"Ein starkes Signal der Unterstützung"

Frau Präsidentin! Liebe Kolleginnen und Kollegen!

Für eine Region, die seit langem keinen Frieden mehr kennt, ist die Vernichtung der syrischen Chemiewaffen einer der wenigen Lichtblicke. Wir sollten uns das angesichts der Dramatik, die in dieser Region derzeit vorherrscht, vergegenwärtigen. Insbesondere in Syrien - darauf haben alle Rednerinnen und Redner bei der Diskussion über den Einzelplan des Auswärtigen Amtes hier im Deutschen Bundestag hingewiesen - kennen die Barbarei und die Verzweiflung der Menschen, die tagtäglich mit Gewalt und Vertreibung konfrontiert sind, kein Ende.

Ich bin sicher, ich spreche für das gesamte Haus, wenn ich sage, dass viele der Kolleginnen und Kollegen auch in den eigenen Wahlkreisen von den Schicksalen Einzelner wissen und versuchen, ganz persönlich zu helfen. Das ist einer der Beiträge, die Deutschland leisten kann, insbesondere wenn es um humanitäre Hilfe geht.

Es gibt weitere Punkte in der Region, die Anlass zu Pessimismus geben: die Rückkehr autoritärer Regime, Aufrüstung und Mangel an Vertrauensbildung. Leider herrscht an vielen Stellen noch Misstrauen. So wissen wir immer noch nicht, ob wir Mitte dieses Jahres eine erfolgreiche Lösung der iranischen Atomkrise erleben werden.

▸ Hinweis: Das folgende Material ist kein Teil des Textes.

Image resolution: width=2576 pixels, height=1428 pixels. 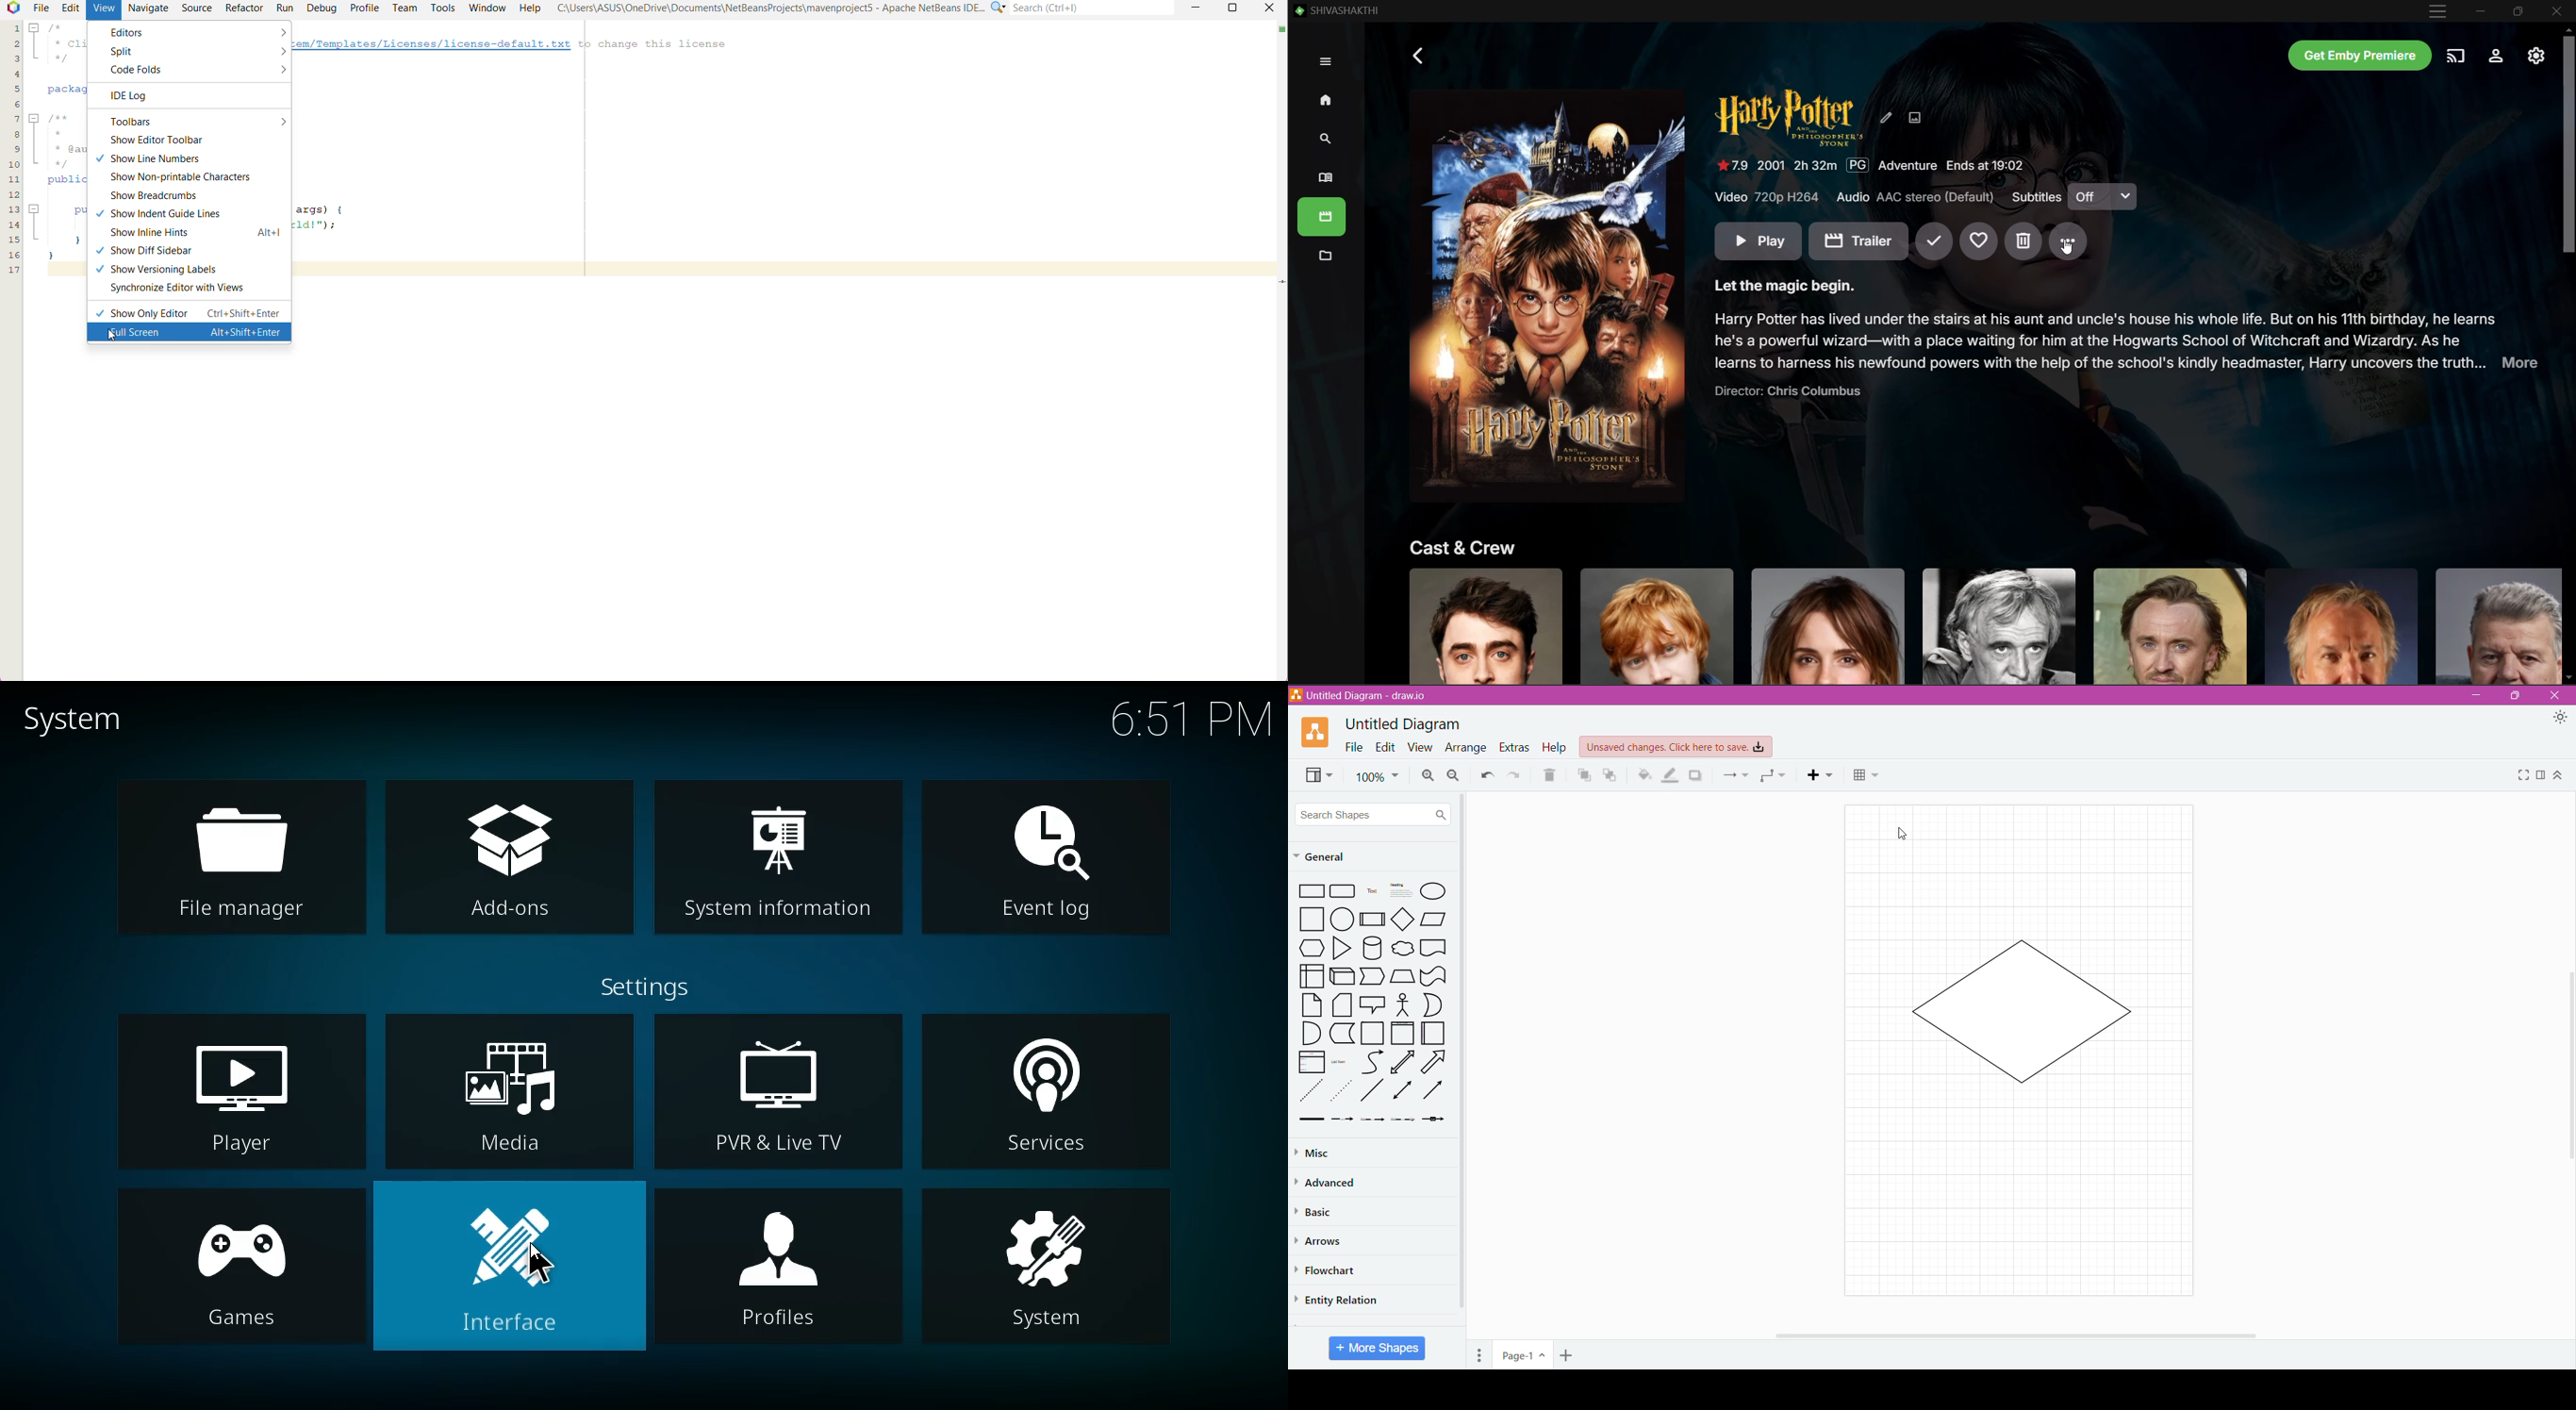 I want to click on system information, so click(x=775, y=852).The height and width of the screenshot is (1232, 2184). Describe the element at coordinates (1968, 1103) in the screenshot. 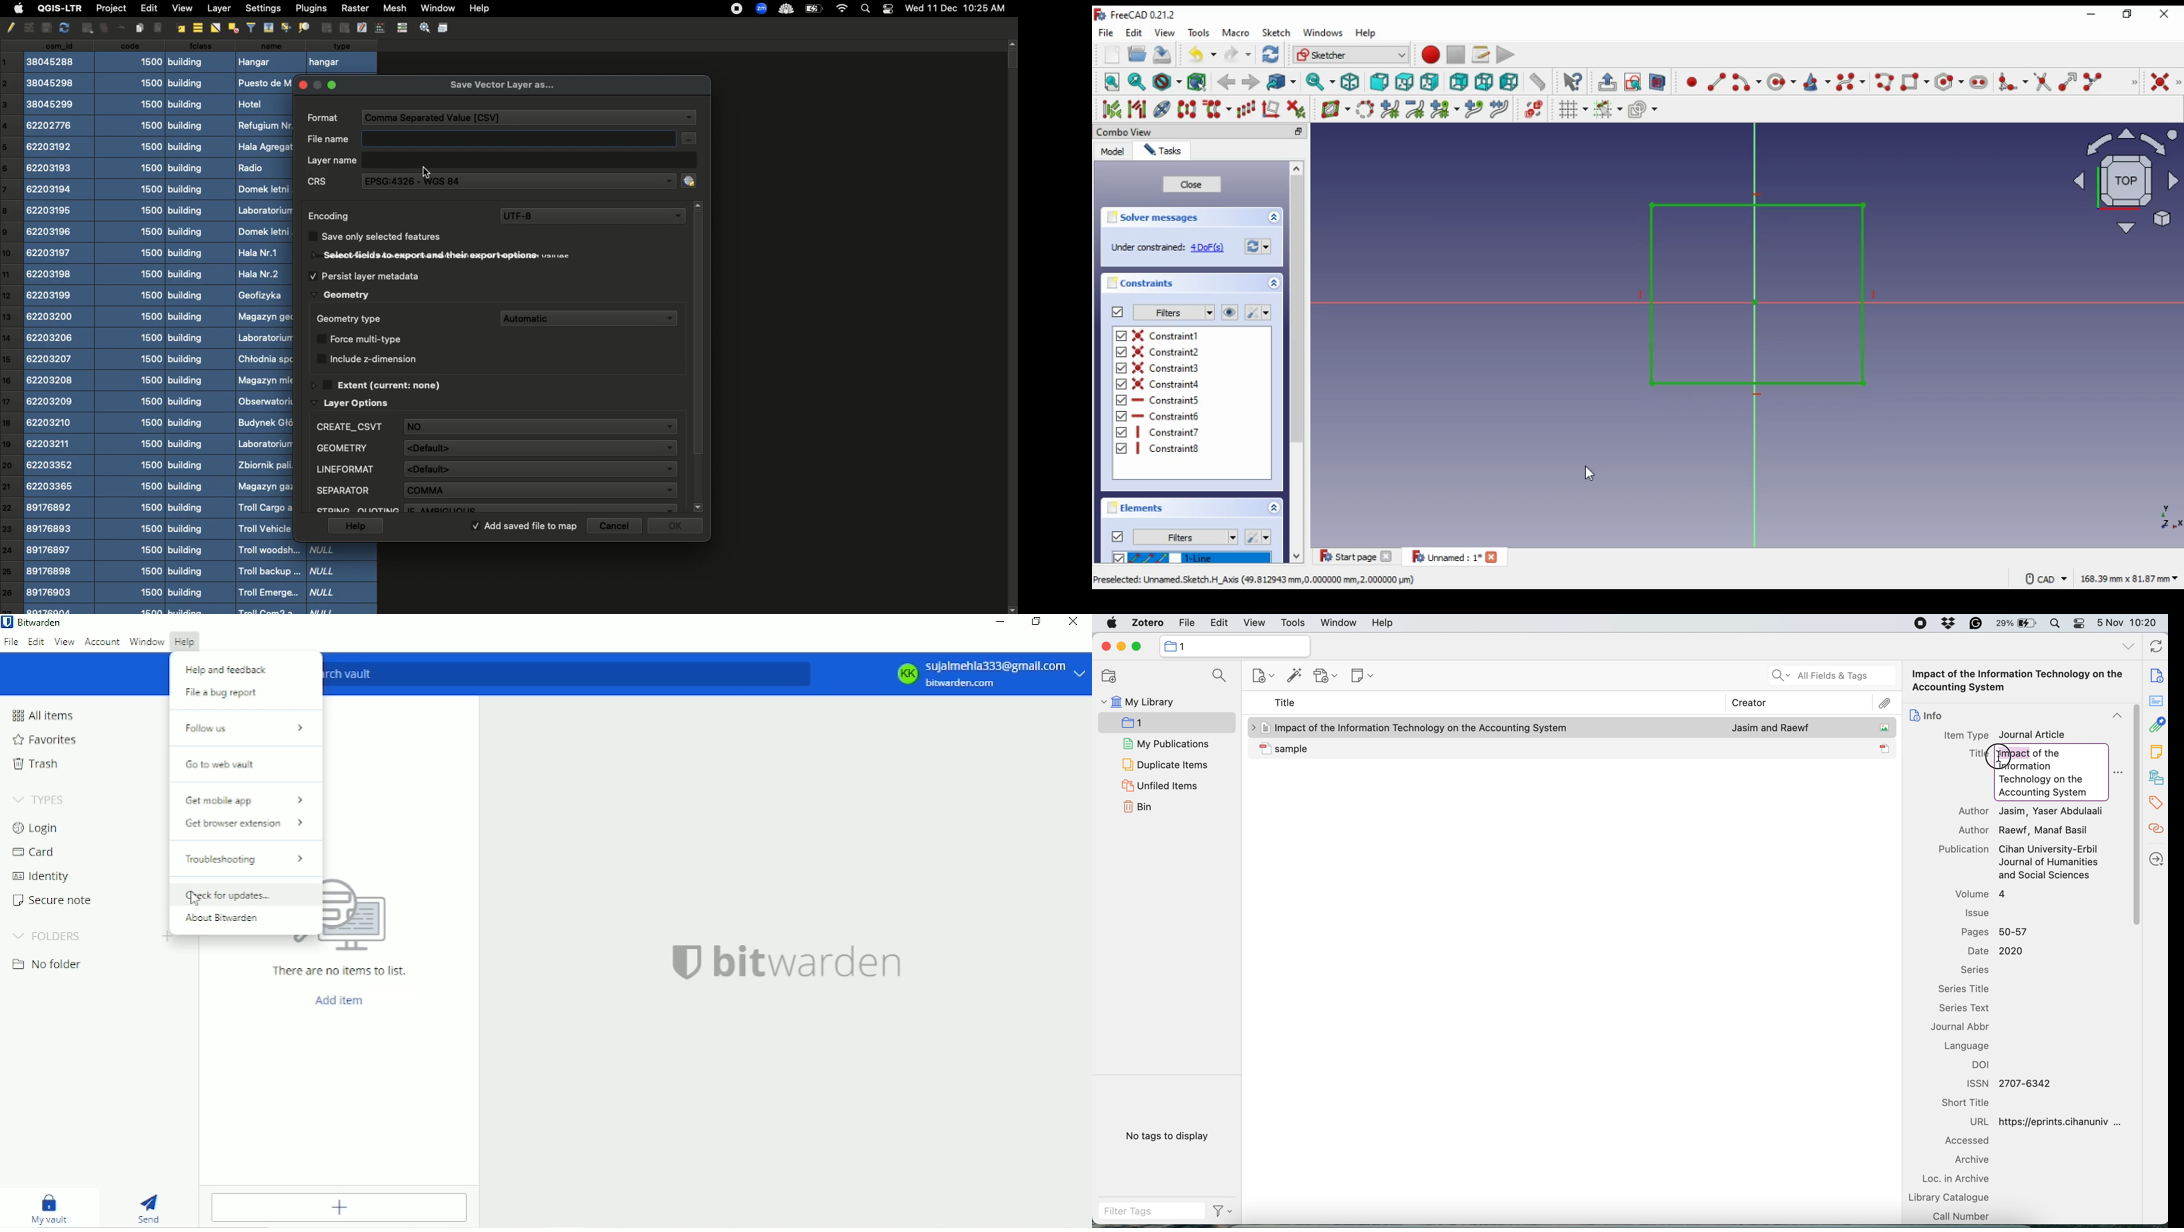

I see `short title` at that location.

In diesen Tagen - der Bundesaußenminister hat es angesprochen - müssten wir uns die größten Sorgen auch darum machen, dass die Friedensbemühungen im Nahen Osten, die insbesondere vom amerikanischen Außenminister immer wieder sehr stark vorangetrieben worden sind, am seidenen Faden hängen. Möglicherweise sind sie bereits gescheitert.

Deswegen war es gut - das sage ich auch an die Mitglieder der Bundesregierung gerichtet -, dass die neue Bundesregierung sofort entschieden hat, sich an der Vernichtung der Chemiewaffen zu beteiligen. Ich danke dem Bundesaußenminister und der Verteidigungsministerin für ihre gemeinsame Initiative. Wir brauchen dafür heute ein starkes Signal der Unterstützung aus dem Deutschen Bundestag.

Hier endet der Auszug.